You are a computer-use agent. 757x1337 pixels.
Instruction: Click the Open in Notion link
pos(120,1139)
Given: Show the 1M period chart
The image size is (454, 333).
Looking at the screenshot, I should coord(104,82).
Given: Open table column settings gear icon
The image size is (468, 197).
**********
**What is expected**
Down to the last line, repeat the data exactly.

**Written answer**
You are a computer-use agent. 757x1337 pixels.
Instruction: Click the Open in Notion link
pos(120,1139)
Given: Show the 1M period chart
The image size is (454, 333).
Looking at the screenshot, I should coord(104,82).
Given: Open table column settings gear icon
The image size is (468, 197).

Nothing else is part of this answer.